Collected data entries
□ □ □ □ □ □ □
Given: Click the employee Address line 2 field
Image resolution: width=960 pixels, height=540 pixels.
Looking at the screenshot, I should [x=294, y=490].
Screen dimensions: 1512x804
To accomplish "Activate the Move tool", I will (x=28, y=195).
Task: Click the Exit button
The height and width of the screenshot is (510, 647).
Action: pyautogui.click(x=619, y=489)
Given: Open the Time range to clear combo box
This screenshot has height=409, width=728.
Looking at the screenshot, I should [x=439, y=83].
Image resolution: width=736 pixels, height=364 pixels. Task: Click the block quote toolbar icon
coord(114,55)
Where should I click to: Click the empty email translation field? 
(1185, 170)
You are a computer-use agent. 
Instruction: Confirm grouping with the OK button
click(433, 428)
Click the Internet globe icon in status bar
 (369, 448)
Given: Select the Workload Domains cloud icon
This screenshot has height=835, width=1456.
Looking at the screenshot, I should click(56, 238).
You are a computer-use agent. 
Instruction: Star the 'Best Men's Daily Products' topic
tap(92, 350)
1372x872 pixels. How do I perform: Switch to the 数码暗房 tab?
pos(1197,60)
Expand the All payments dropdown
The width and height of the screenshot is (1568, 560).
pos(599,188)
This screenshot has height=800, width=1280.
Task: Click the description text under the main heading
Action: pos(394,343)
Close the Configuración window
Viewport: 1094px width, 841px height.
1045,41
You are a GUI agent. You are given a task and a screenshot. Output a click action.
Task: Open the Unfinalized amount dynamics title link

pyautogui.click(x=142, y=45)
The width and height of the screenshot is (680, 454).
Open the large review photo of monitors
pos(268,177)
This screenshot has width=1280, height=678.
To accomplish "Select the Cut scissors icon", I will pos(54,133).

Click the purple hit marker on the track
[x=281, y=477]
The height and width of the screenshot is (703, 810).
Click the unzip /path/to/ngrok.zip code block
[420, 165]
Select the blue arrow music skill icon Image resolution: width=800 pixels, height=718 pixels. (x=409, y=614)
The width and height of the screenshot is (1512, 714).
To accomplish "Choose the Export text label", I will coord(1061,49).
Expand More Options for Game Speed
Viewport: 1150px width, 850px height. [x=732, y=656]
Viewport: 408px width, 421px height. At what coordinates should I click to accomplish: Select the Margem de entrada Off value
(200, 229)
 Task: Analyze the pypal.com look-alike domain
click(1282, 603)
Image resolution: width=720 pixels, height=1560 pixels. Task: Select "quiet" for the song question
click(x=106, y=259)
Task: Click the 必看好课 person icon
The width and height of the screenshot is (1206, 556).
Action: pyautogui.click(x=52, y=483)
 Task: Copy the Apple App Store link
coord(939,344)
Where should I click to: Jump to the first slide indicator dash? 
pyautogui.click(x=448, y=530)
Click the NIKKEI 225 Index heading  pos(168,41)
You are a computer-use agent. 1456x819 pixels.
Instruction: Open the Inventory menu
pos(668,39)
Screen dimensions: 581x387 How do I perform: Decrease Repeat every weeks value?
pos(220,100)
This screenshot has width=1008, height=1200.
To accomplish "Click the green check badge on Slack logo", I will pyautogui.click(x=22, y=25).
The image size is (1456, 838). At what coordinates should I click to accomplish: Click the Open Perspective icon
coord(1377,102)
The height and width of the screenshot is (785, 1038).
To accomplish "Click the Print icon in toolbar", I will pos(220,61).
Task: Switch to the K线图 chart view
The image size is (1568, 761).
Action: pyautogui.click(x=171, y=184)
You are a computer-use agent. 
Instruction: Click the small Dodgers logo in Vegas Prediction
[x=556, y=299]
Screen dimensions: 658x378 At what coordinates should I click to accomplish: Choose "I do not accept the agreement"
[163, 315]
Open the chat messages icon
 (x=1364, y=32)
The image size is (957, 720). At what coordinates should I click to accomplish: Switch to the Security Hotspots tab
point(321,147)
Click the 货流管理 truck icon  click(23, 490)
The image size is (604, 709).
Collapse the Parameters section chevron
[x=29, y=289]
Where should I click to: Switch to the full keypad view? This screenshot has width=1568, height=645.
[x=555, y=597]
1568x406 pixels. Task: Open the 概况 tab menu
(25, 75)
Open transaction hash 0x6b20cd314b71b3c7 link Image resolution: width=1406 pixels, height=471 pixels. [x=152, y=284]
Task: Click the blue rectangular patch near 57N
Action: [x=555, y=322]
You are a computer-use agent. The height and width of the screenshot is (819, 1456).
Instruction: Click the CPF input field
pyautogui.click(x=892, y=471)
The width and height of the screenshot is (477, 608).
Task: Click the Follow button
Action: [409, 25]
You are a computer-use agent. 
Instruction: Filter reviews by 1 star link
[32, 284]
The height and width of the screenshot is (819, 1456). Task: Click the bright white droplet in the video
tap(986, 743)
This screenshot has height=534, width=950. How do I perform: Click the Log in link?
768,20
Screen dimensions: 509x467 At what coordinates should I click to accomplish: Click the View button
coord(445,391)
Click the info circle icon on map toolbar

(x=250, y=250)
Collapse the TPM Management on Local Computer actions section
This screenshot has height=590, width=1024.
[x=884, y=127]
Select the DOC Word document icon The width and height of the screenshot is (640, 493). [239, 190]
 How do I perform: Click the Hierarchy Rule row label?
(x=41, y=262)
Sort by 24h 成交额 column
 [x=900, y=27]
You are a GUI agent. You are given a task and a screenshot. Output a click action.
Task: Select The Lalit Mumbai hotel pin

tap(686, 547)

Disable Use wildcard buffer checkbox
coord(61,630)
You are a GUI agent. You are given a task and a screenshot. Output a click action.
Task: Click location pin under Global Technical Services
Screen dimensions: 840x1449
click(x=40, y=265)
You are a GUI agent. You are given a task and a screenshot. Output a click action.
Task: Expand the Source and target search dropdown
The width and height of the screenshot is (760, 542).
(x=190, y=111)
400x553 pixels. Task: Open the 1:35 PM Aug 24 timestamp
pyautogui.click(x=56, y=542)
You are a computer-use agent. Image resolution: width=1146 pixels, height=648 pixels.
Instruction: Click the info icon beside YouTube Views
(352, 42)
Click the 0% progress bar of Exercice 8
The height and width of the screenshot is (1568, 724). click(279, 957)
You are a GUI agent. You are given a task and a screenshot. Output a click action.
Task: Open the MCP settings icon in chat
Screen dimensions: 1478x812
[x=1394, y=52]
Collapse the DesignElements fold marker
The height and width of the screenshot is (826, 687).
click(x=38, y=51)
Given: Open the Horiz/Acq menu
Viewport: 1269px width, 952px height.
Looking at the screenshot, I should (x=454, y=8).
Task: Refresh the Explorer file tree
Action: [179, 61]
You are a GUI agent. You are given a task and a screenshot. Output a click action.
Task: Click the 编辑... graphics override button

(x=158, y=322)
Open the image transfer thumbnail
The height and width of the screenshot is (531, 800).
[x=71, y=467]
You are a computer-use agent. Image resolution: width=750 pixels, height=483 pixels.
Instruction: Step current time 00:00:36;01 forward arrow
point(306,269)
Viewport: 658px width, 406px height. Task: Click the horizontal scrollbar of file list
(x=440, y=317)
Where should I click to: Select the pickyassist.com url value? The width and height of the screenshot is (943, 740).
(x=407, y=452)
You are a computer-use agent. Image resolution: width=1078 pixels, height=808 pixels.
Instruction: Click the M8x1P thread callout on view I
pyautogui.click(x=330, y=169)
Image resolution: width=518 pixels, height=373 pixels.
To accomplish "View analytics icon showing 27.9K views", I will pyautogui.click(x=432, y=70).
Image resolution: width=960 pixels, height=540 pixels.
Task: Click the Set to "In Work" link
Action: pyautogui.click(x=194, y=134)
□ □ □ □ □ □ □
> _WHAT IS NEEDED_
Reproduce the data shown above in its entirety, keeping each word as it is.

> _EXERCISE OUTPUT_
Given: Click the employee Address line 2 field
Image resolution: width=960 pixels, height=540 pixels.
Looking at the screenshot, I should [x=294, y=490].
Screen dimensions: 1512x804
To accomplish "Activate the Move tool", I will (x=28, y=195).
Task: Click the Exit button
The height and width of the screenshot is (510, 647).
Action: pyautogui.click(x=619, y=489)
Given: Open the Time range to clear combo box
This screenshot has height=409, width=728.
Looking at the screenshot, I should [x=439, y=83].
Image resolution: width=736 pixels, height=364 pixels. Task: Click the block quote toolbar icon
coord(114,55)
Where should I click to: Click the empty email translation field? 
(1185, 170)
You are a computer-use agent. 
Instruction: Confirm grouping with the OK button
click(433, 428)
Click the Internet globe icon in status bar
 (369, 448)
Given: Select the Workload Domains cloud icon
This screenshot has height=835, width=1456.
Looking at the screenshot, I should click(56, 238).
You are a computer-use agent. 
Instruction: Star the 'Best Men's Daily Products' topic
tap(92, 350)
1372x872 pixels. How do I perform: Switch to the 数码暗房 tab?
pos(1197,60)
Expand the All payments dropdown
The width and height of the screenshot is (1568, 560).
pos(599,188)
This screenshot has height=800, width=1280.
Task: Click the description text under the main heading
Action: pos(394,343)
Close the Configuración window
Viewport: 1094px width, 841px height.
1045,41
You are a GUI agent. You are given a task and a screenshot. Output a click action.
Task: Open the Unfinalized amount dynamics title link

pyautogui.click(x=142, y=45)
The width and height of the screenshot is (680, 454).
Open the large review photo of monitors
pos(268,177)
This screenshot has width=1280, height=678.
To accomplish "Select the Cut scissors icon", I will pos(54,133).

Click the purple hit marker on the track
[x=281, y=477]
The height and width of the screenshot is (703, 810).
Click the unzip /path/to/ngrok.zip code block
[420, 165]
Select the blue arrow music skill icon Image resolution: width=800 pixels, height=718 pixels. (x=409, y=614)
The width and height of the screenshot is (1512, 714).
To accomplish "Choose the Export text label", I will coord(1061,49).
Expand More Options for Game Speed
Viewport: 1150px width, 850px height. [x=732, y=656]
Viewport: 408px width, 421px height. At what coordinates should I click to accomplish: Select the Margem de entrada Off value
(200, 229)
 Task: Analyze the pypal.com look-alike domain
click(1282, 603)
Image resolution: width=720 pixels, height=1560 pixels. Task: Select "quiet" for the song question
click(x=106, y=259)
Task: Click the 必看好课 person icon
The width and height of the screenshot is (1206, 556).
Action: pyautogui.click(x=52, y=483)
 Task: Copy the Apple App Store link
coord(939,344)
Where should I click to: Jump to the first slide indicator dash? 
pyautogui.click(x=448, y=530)
Click the NIKKEI 225 Index heading  pos(168,41)
You are a computer-use agent. 1456x819 pixels.
Instruction: Open the Inventory menu
pos(668,39)
Screen dimensions: 581x387 How do I perform: Decrease Repeat every weeks value?
pos(220,100)
This screenshot has width=1008, height=1200.
To accomplish "Click the green check badge on Slack logo", I will pyautogui.click(x=22, y=25).
The image size is (1456, 838). At what coordinates should I click to accomplish: Click the Open Perspective icon
coord(1377,102)
The height and width of the screenshot is (785, 1038).
To accomplish "Click the Print icon in toolbar", I will pos(220,61).
Task: Switch to the K线图 chart view
The image size is (1568, 761).
Action: pyautogui.click(x=171, y=184)
You are a computer-use agent. 
Instruction: Click the small Dodgers logo in Vegas Prediction
[x=556, y=299]
Screen dimensions: 658x378 At what coordinates should I click to accomplish: Choose "I do not accept the agreement"
[163, 315]
Open the chat messages icon
 (x=1364, y=32)
The image size is (957, 720). At what coordinates should I click to accomplish: Switch to the Security Hotspots tab
point(321,147)
Click the 货流管理 truck icon  click(23, 490)
The image size is (604, 709).
Collapse the Parameters section chevron
[x=29, y=289]
Where should I click to: Switch to the full keypad view? This screenshot has width=1568, height=645.
[x=555, y=597]
1568x406 pixels. Task: Open the 概况 tab menu
(25, 75)
Open transaction hash 0x6b20cd314b71b3c7 link Image resolution: width=1406 pixels, height=471 pixels. [x=152, y=284]
Task: Click the blue rectangular patch near 57N
Action: [x=555, y=322]
You are a computer-use agent. The height and width of the screenshot is (819, 1456).
Instruction: Click the CPF input field
pyautogui.click(x=892, y=471)
The width and height of the screenshot is (477, 608).
Task: Click the Follow button
Action: [409, 25]
You are a computer-use agent. 
Instruction: Filter reviews by 1 star link
[32, 284]
The height and width of the screenshot is (819, 1456). Task: Click the bright white droplet in the video
tap(986, 743)
This screenshot has height=534, width=950. How do I perform: Click the Log in link?
768,20
Screen dimensions: 509x467 At what coordinates should I click to accomplish: Click the View button
coord(445,391)
Click the info circle icon on map toolbar

(x=250, y=250)
Collapse the TPM Management on Local Computer actions section
This screenshot has height=590, width=1024.
[x=884, y=127]
Select the DOC Word document icon The width and height of the screenshot is (640, 493). [239, 190]
 How do I perform: Click the Hierarchy Rule row label?
(x=41, y=262)
Sort by 24h 成交额 column
 [x=900, y=27]
You are a GUI agent. You are given a task and a screenshot. Output a click action.
Task: Select The Lalit Mumbai hotel pin

tap(686, 547)

Disable Use wildcard buffer checkbox
coord(61,630)
You are a GUI agent. You are given a task and a screenshot. Output a click action.
Task: Click location pin under Global Technical Services
Screen dimensions: 840x1449
click(x=40, y=265)
You are a GUI agent. You are given a task and a screenshot. Output a click action.
Task: Expand the Source and target search dropdown
The width and height of the screenshot is (760, 542).
(x=190, y=111)
400x553 pixels. Task: Open the 1:35 PM Aug 24 timestamp
pyautogui.click(x=56, y=542)
You are a computer-use agent. Image resolution: width=1146 pixels, height=648 pixels.
Instruction: Click the info icon beside YouTube Views
(352, 42)
Click the 0% progress bar of Exercice 8
The height and width of the screenshot is (1568, 724). click(279, 957)
You are a GUI agent. You are given a task and a screenshot. Output a click action.
Task: Open the MCP settings icon in chat
Screen dimensions: 1478x812
[x=1394, y=52]
Collapse the DesignElements fold marker
The height and width of the screenshot is (826, 687).
click(x=38, y=51)
Given: Open the Horiz/Acq menu
Viewport: 1269px width, 952px height.
Looking at the screenshot, I should (x=454, y=8).
Task: Refresh the Explorer file tree
Action: [179, 61]
You are a GUI agent. You are given a task and a screenshot. Output a click action.
Task: Click the 编辑... graphics override button

(x=158, y=322)
Open the image transfer thumbnail
The height and width of the screenshot is (531, 800).
[x=71, y=467]
You are a computer-use agent. Image resolution: width=750 pixels, height=483 pixels.
Instruction: Step current time 00:00:36;01 forward arrow
point(306,269)
Viewport: 658px width, 406px height. Task: Click the horizontal scrollbar of file list
(x=440, y=317)
Where should I click to: Select the pickyassist.com url value? The width and height of the screenshot is (943, 740).
(x=407, y=452)
You are a computer-use agent. Image resolution: width=1078 pixels, height=808 pixels.
Instruction: Click the M8x1P thread callout on view I
pyautogui.click(x=330, y=169)
Image resolution: width=518 pixels, height=373 pixels.
To accomplish "View analytics icon showing 27.9K views", I will pyautogui.click(x=432, y=70).
Image resolution: width=960 pixels, height=540 pixels.
Task: Click the Set to "In Work" link
Action: pyautogui.click(x=194, y=134)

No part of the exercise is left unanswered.